→ **Consigne donnée 1**
Transcris les lignes des enregistrements placés après l'extrait sous forme d'une liste JSON de chaînes, à raison d'une chaîne par ligne et sans les lignes vides. Laisse les images de côté dans ta réponse.

→ **Extrait fourni**
++++++++

Paris, 20 avril 1881, mercredi matin, 8 h.
Cher bien-aimé, en même temps que je te félicite de ta bonne nuit, j’ai le regret bien vif et bien sincère de t’apprendre la mort de Mme Louis Ulbach dont le pauvre mari dînait si gaiement avec nous samedi dernier. Rien ne pouvait faire prévoir la mort si prochaine de la pauvre femme qu’on enterre aujourd’hui à midi. Les journaux qui annoncent cette mort ne disent rien de la cause mais elle devait être bien imprévue à en juger par la sécurité de son mari qui l’adorait autant qu’il en était aimé. Ces terribles coups de foudre ont un écho douloureux dans tous les cœurs qui aiment et qui, comme moi, ont concentré tout leur bonheur dans la vie de l’être aimé.

++++++++

→ **Données fournies**
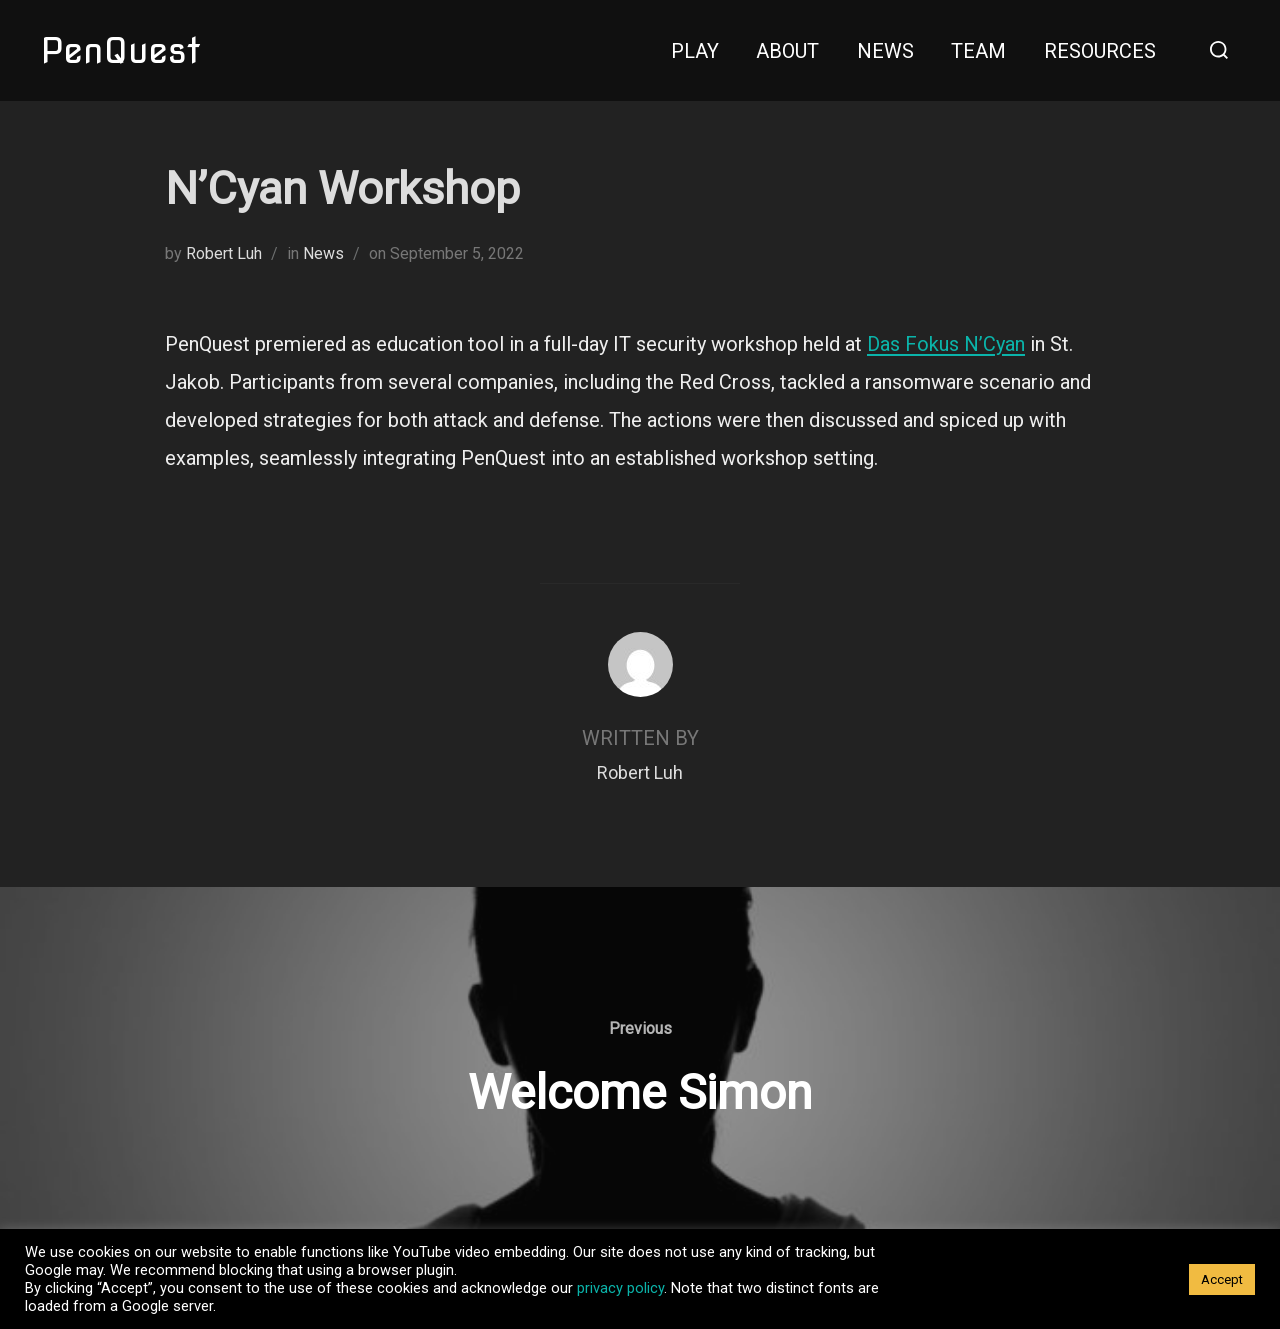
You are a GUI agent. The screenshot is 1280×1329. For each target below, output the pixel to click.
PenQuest (120, 50)
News (885, 51)
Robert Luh (224, 253)
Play (695, 51)
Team (978, 51)
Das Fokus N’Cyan (946, 344)
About (787, 51)
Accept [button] (1222, 1279)
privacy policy (620, 1288)
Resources (1100, 51)
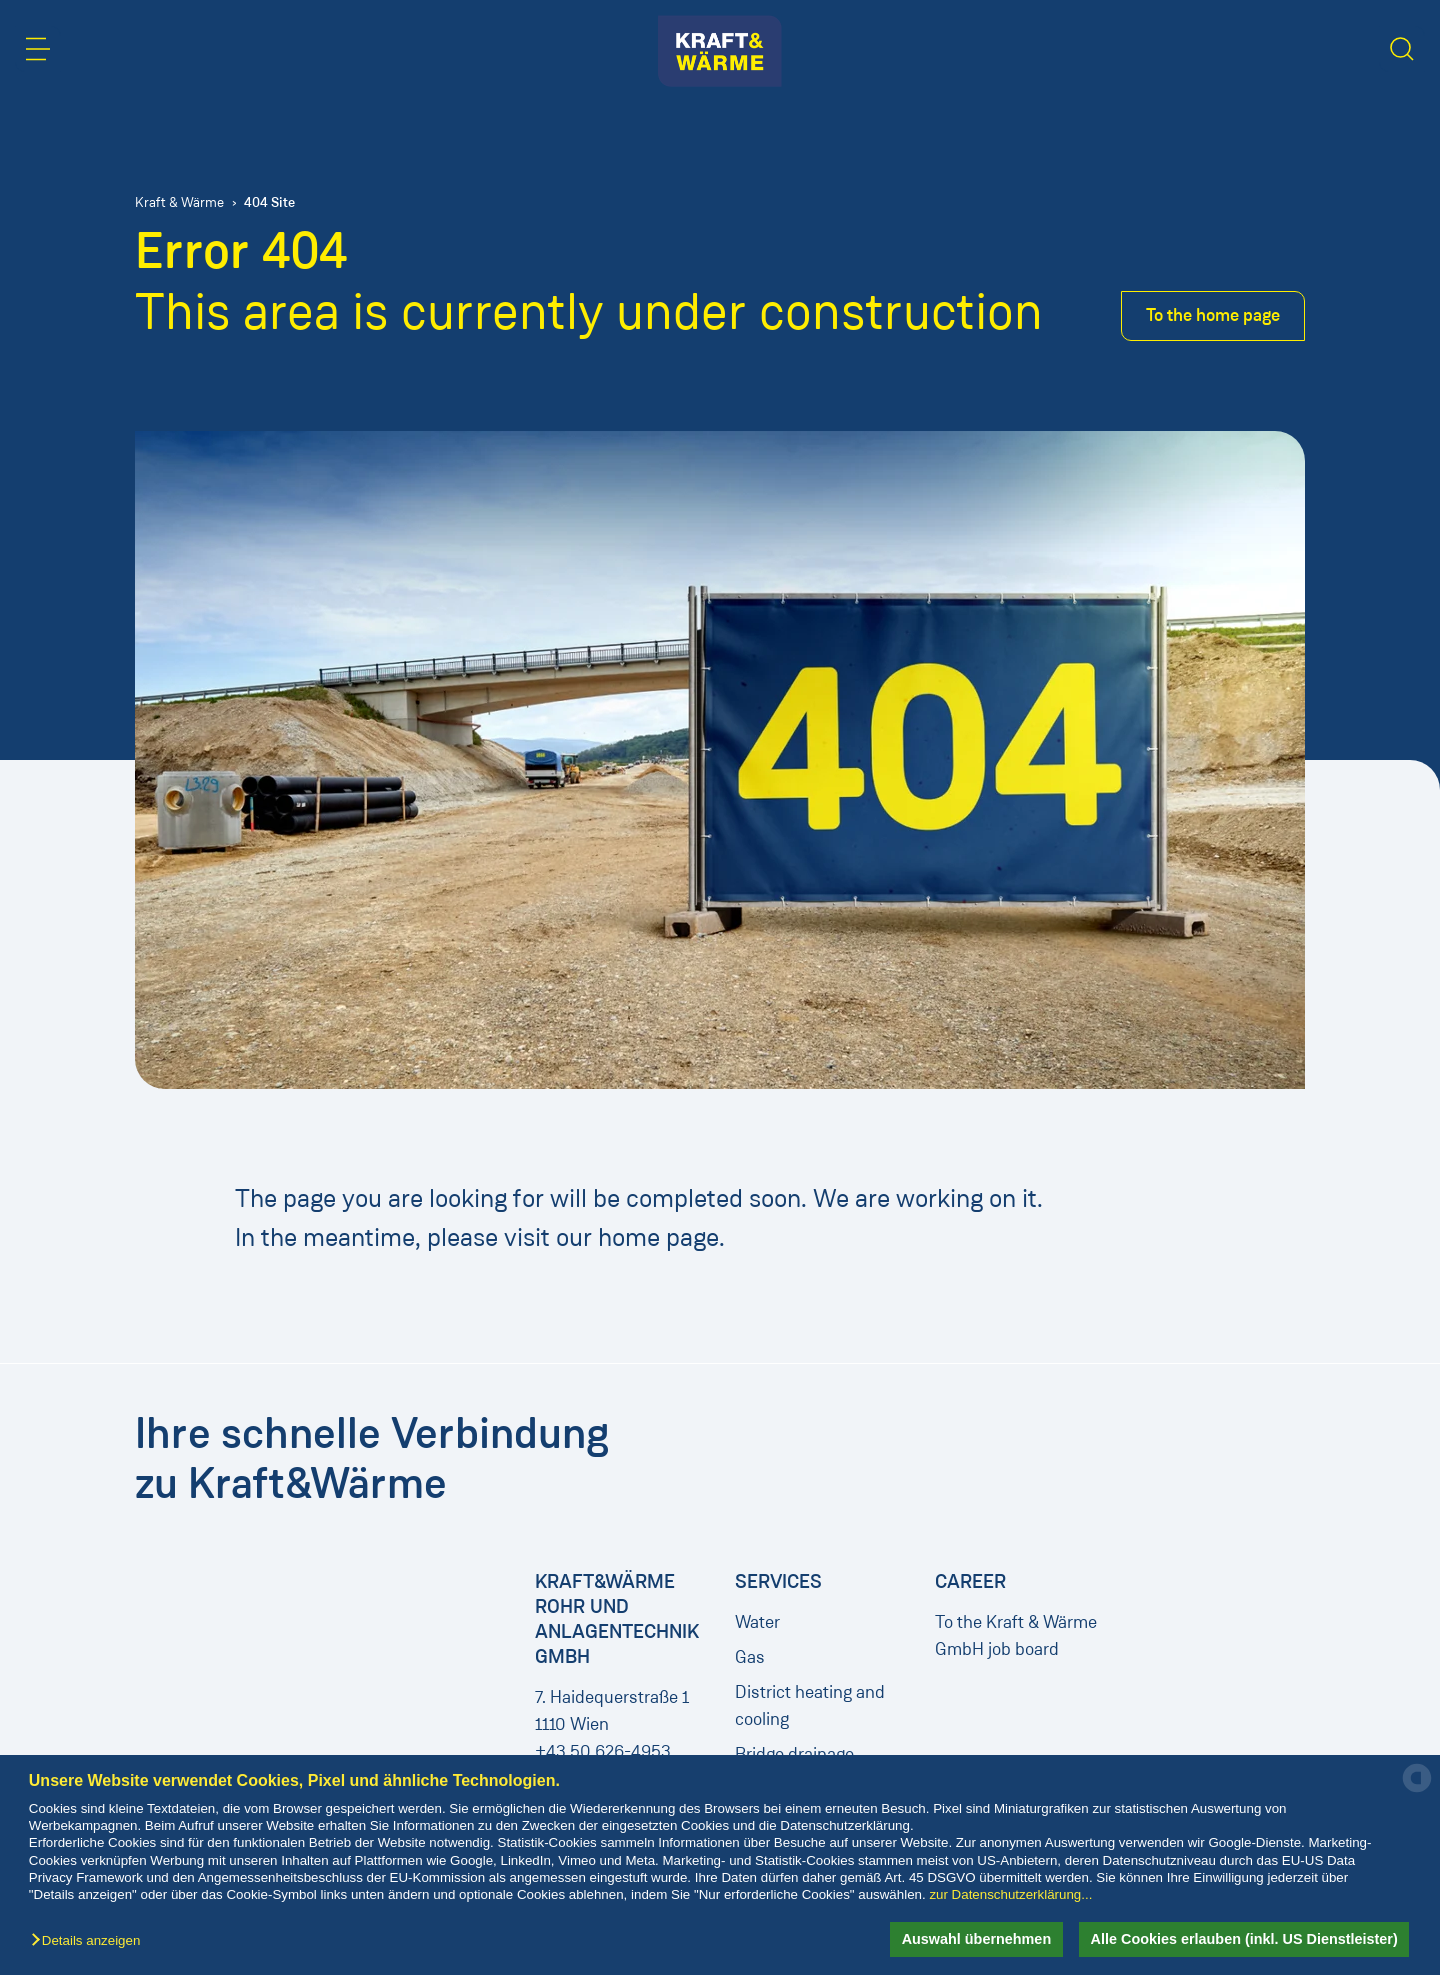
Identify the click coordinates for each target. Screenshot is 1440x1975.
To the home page (1213, 315)
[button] (90, 1941)
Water (757, 1622)
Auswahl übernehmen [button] (977, 1939)
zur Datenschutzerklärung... (1010, 1894)
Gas (750, 1657)
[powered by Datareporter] (1417, 1790)
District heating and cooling (810, 1705)
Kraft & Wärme (179, 202)
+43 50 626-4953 (603, 1751)
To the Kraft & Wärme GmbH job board (1016, 1635)
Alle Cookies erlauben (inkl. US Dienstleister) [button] (1244, 1939)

++++++++

→ **Consigne donnée 2**
Résume l'extrait en deux phrases.

→ **Réponse attendue 1**
[
  "You are a GUI agent. The screenshot is 1280×1329. For each target below, output the pixel to click.",
  "PenQuest (120, 50)",
  "News (885, 51)",
  "Robert Luh (224, 253)",
  "Play (695, 51)",
  "Team (978, 51)",
  "Das Fokus N’Cyan (946, 344)",
  "About (787, 51)",
  "Accept [button] (1222, 1279)",
  "privacy policy (620, 1288)",
  "Resources (1100, 51)",
  "Identify the click coordinates for each target. Screenshot is 1440x1975.",
  "To the home page (1213, 315)",
  "[button] (90, 1941)",
  "Water (757, 1622)",
  "Auswahl übernehmen [button] (977, 1939)",
  "zur Datenschutzerklärung... (1010, 1894)",
  "Gas (750, 1657)",
  "[powered by Datareporter] (1417, 1790)",
  "District heating and cooling (810, 1705)",
  "Kraft & Wärme (179, 202)",
  "+43 50 626-4953 (603, 1751)",
  "To the Kraft & Wärme GmbH job board (1016, 1635)",
  "Alle Cookies erlauben (inkl. US Dienstleister) [button] (1244, 1939)"
]

→ **Réponse attendue 2**
Écrit à Paris le 20 avril 1881, ce message félicite le destinataire de sa bonne nuit et lui apprend avec un vif regret la mort de Mme Louis Ulbach, dont le mari dînait gaiement avec eux le samedi précédent et qu'on enterre le jour même à midi. Les journaux n'en donnent pas la cause, mais cette mort devait être bien imprévue, à en juger par la sécurité du mari, et de tels coups de foudre ont un écho douloureux dans tous les cœurs qui aiment.